(Stored items)

________________________

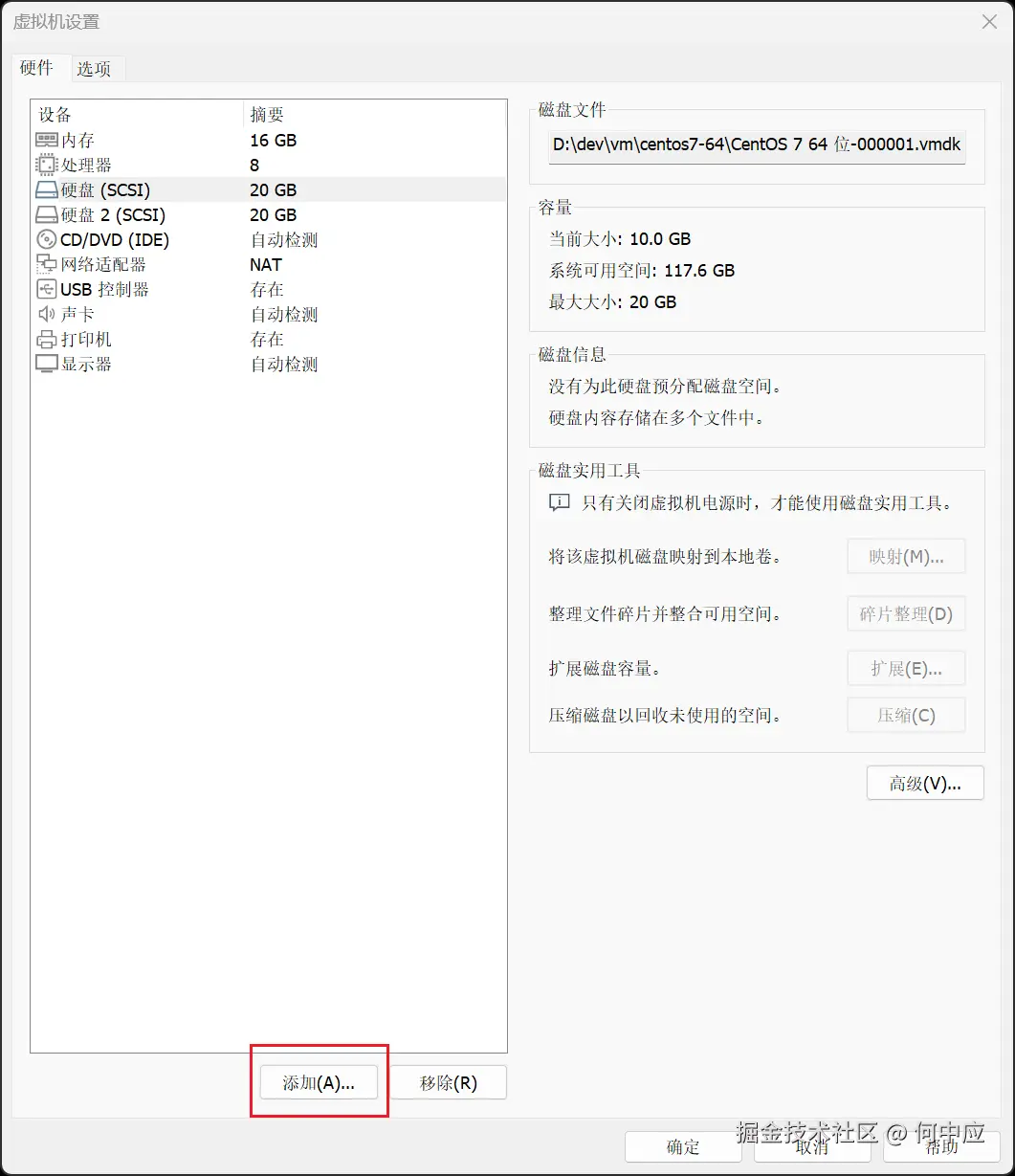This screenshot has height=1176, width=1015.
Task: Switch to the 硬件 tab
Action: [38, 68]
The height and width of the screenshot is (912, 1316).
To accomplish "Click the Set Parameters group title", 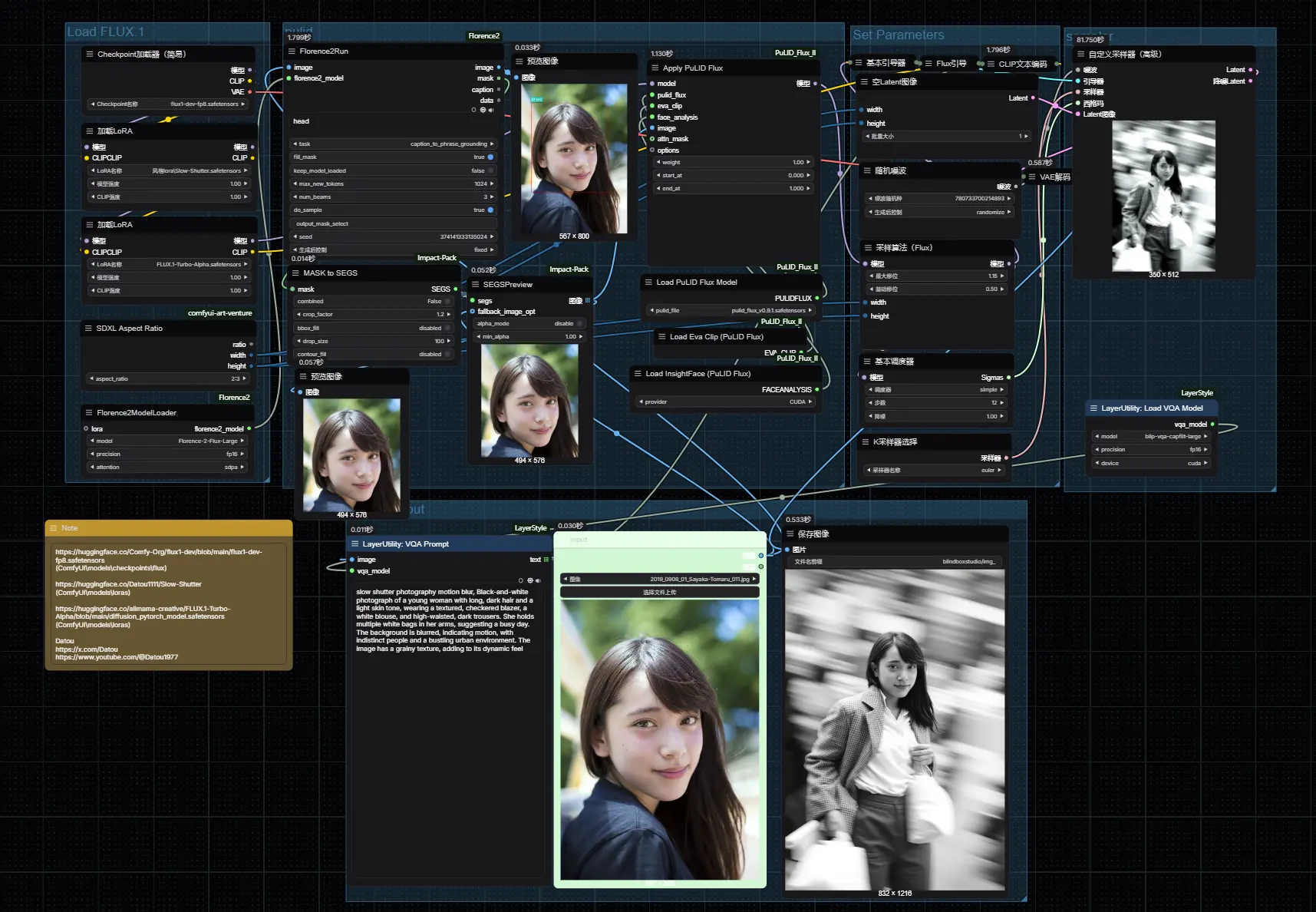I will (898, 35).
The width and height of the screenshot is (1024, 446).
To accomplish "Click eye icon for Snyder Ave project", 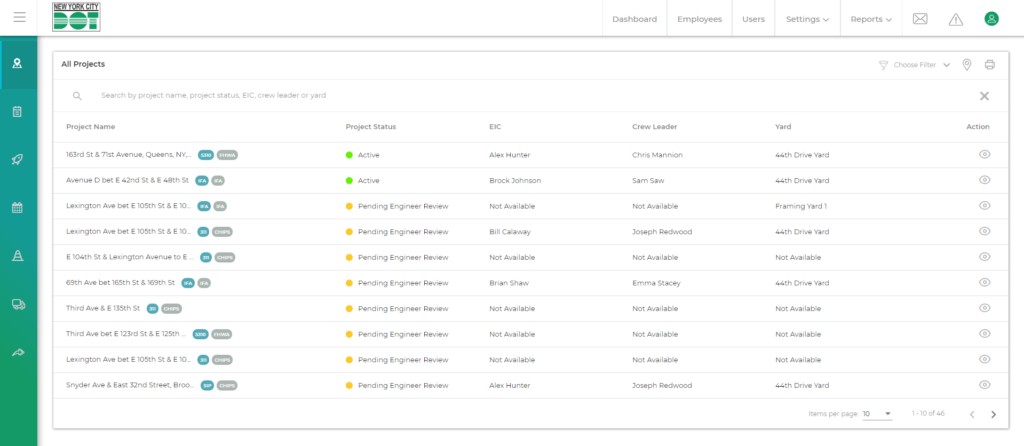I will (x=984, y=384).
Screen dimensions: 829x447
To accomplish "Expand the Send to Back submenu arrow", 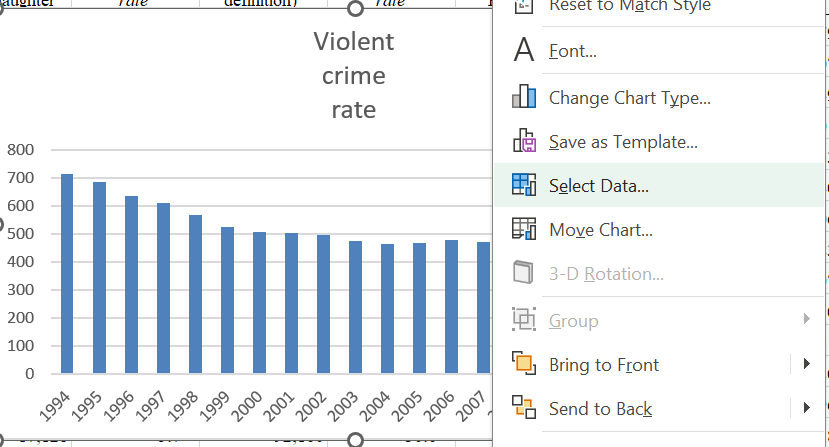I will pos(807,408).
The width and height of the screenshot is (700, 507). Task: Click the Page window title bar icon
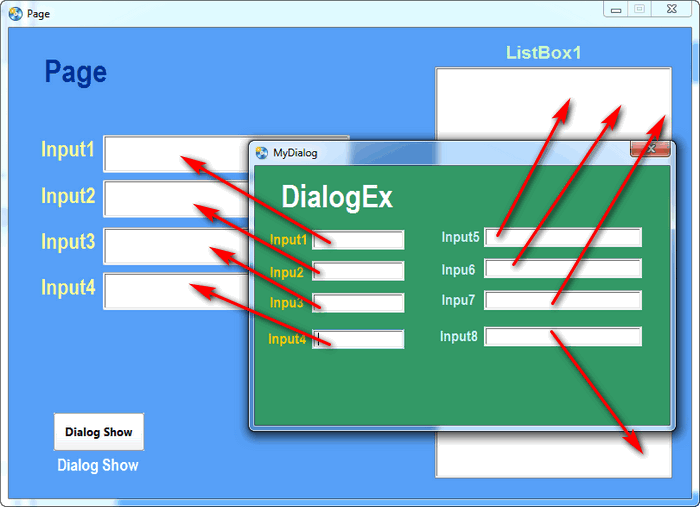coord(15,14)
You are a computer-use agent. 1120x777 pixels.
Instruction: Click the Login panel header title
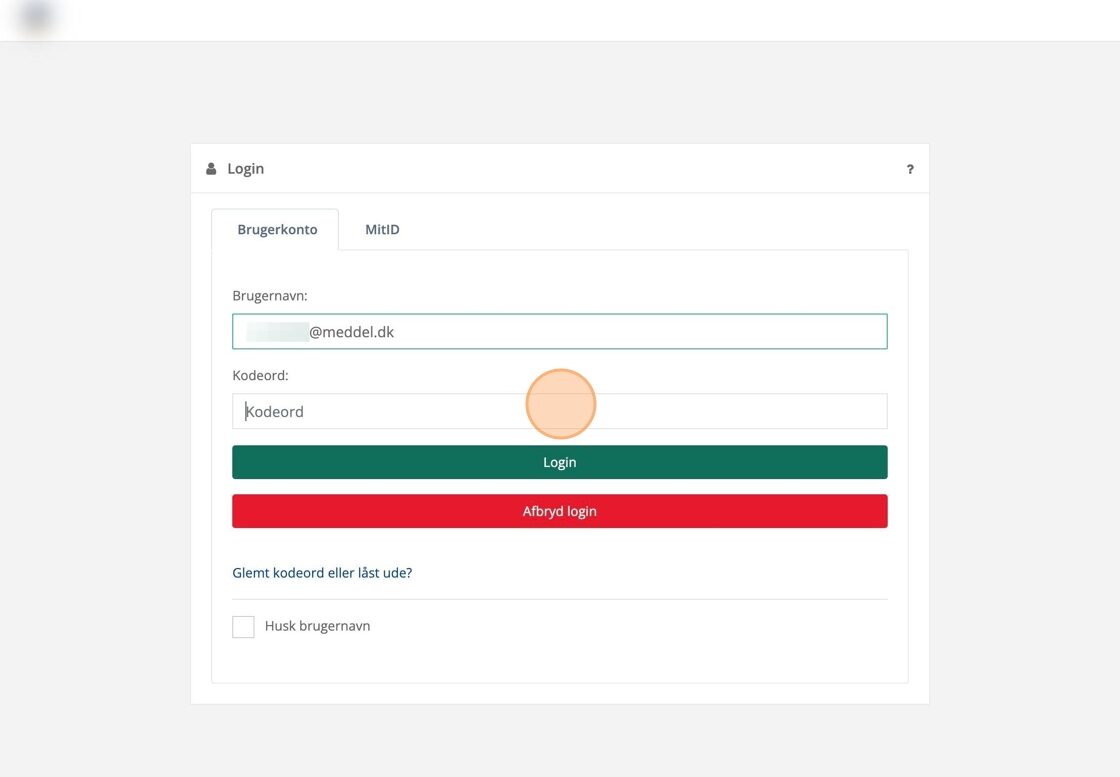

________________________

• What is being asked: Reproduce exactly, and only, the lines from the one holding "You are a computer-use" through the final line of the entries. Do not include the pictures.

• Written solution:
You are a computer-use agent. 1120x777 pixels.
Instruction: Click the Login panel header title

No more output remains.